Filipe Gonçalves lidou bem o seu primeiro toiro, bregando com acerto e cravando com emoção. No último, de excelente nota, o cavaleiro algarvio deu o seu máximo, com quiebros que entusiasmaram o público, terminando com um grande par de bandarilhas e ainda um de palmo a pedido do público. Houve entrega, profissionalismo e muira raça nas duas lides de Filipe Gonçalves.
Os toiros não complicaram a vida aos forcados do dois grupos da terra. Pelos Amadores da Chamusca foram caras Nuno Luís (que se despediu) à primeira, tendo também despido a jaqueta João Botas, que interviu como ajuda nesta primeira pega da corrida; e Luis Leitão, que concretizou à segunda, despedindo-se também das arenas.
Pelo Aposento da Chamusca pegaram João Diogo à primeira e Alexandre Mira à segunda.
A parte a pé, intercalada entre as lides dos cavaleiros e, como atrás referi, só com um toiro para cada matador, teve na faena de Nuno Casquinha os melhores momentos, já que o toiro de António João Ferreira (terceiro da ordem) não deu ao matados quaisquer opções.
António João esteve muito bem com o capote, recebendo o toiro com bonitas e cingidas verónicas, a que Casquinha respondeu com um quite por chicuelinas.
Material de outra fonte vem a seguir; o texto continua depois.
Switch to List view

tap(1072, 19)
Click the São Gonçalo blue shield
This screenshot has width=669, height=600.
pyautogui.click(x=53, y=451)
No tércio de bandarilhas esteve enorme, com o poder e arte que dele fazem um dos primeiros, o valoroso João Ferreira, irmão do matador. Na faena de muleta, António João Ferreira fez os possíveis e os impossíveis, passou a vida atrás do toiro mansote e fugitivo, que não quis nada com ele, mesmo assim deixou bonitos apontamentos da arta que lhe corre nas veias e o público dedicou-lhe no final uma carinhosa ovação. Era impossível fazer mais do que ele fez.
Nuno Casquinha enfrentou em quarto lugar e depois de na arena se ter prestado homenagens às ganadarias de Noberto Pedroso e de Manuel Veiga, um toiro de nota alta e que aproveitou da melhor forma. Artista com o capote, poderoso com as bandarilhas, realizou depois uma templada e muito valorosa faena de muleta, reafirmando uma vez mais o muito valor e a imensa raça com que se está a consagrar. É um toureiro importante e o público está a reconhecer-lhe o valor.
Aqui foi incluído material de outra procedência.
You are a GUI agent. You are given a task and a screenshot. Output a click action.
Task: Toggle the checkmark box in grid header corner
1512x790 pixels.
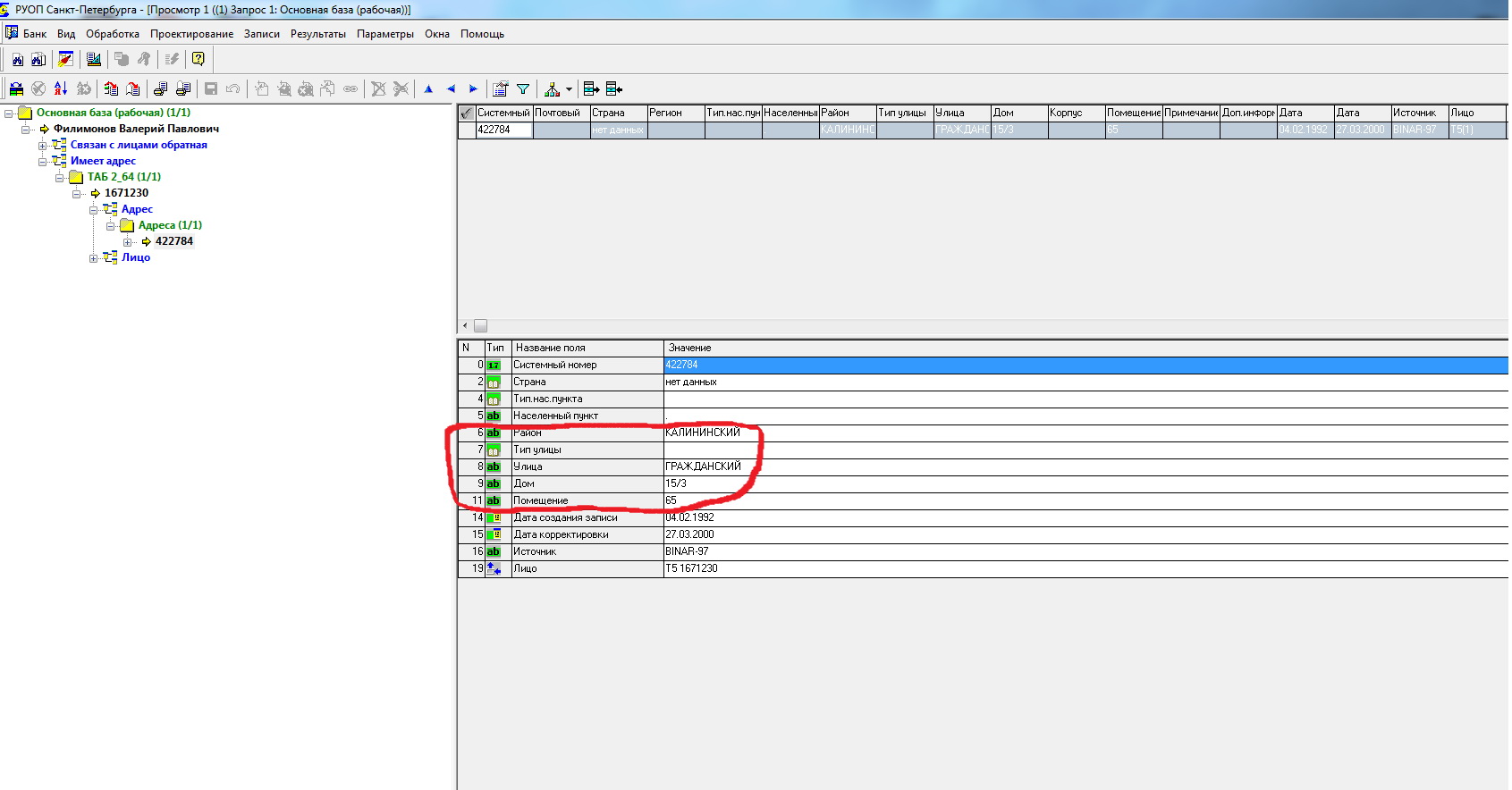(466, 113)
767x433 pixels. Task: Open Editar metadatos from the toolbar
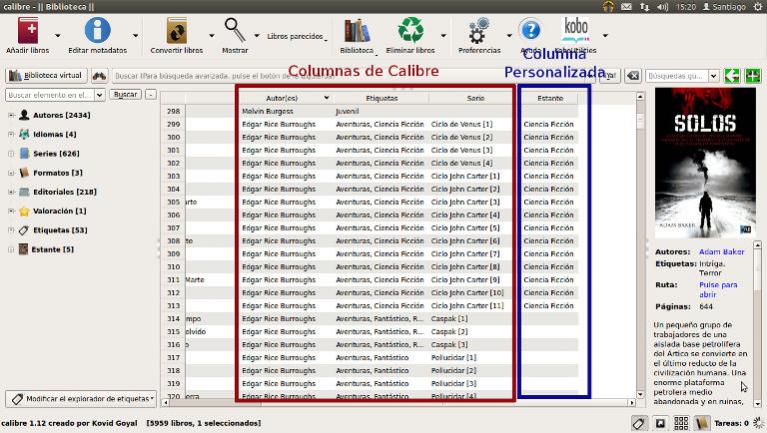(x=97, y=32)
Na direcção da corrida, com acerto e competência, esteve o antigo forcado Marco Cardoso, um dos novos "inteligentes", que dirigira já a corrida de Almeirim, tendo ontem estado assessorado pelo médico veterinário Dr. José Manuel Lourenço.
Estavam em disputa os troféus "Engº Jorge Duque" (melhor pega), "Dr. João Duque" (melhor lide a cavalo) e "Fundação Rafael e Maria Rosa Neves Duque" (melhor lide a pé), tendo os mesmos sido conquistados, respectivamente, por Nuno Luís (dos Amadores da Chamusca, primeira pega da corrida), Luis Rouxinol e Nuno Casquinha.
O júri era composto pelos consagrados forcados Carlos Empis e Nuno Megre e pelo médico veterinário Dr. Manuel Romão. E ninguém protestou, antes pelo contrário, a decisão que tomaram.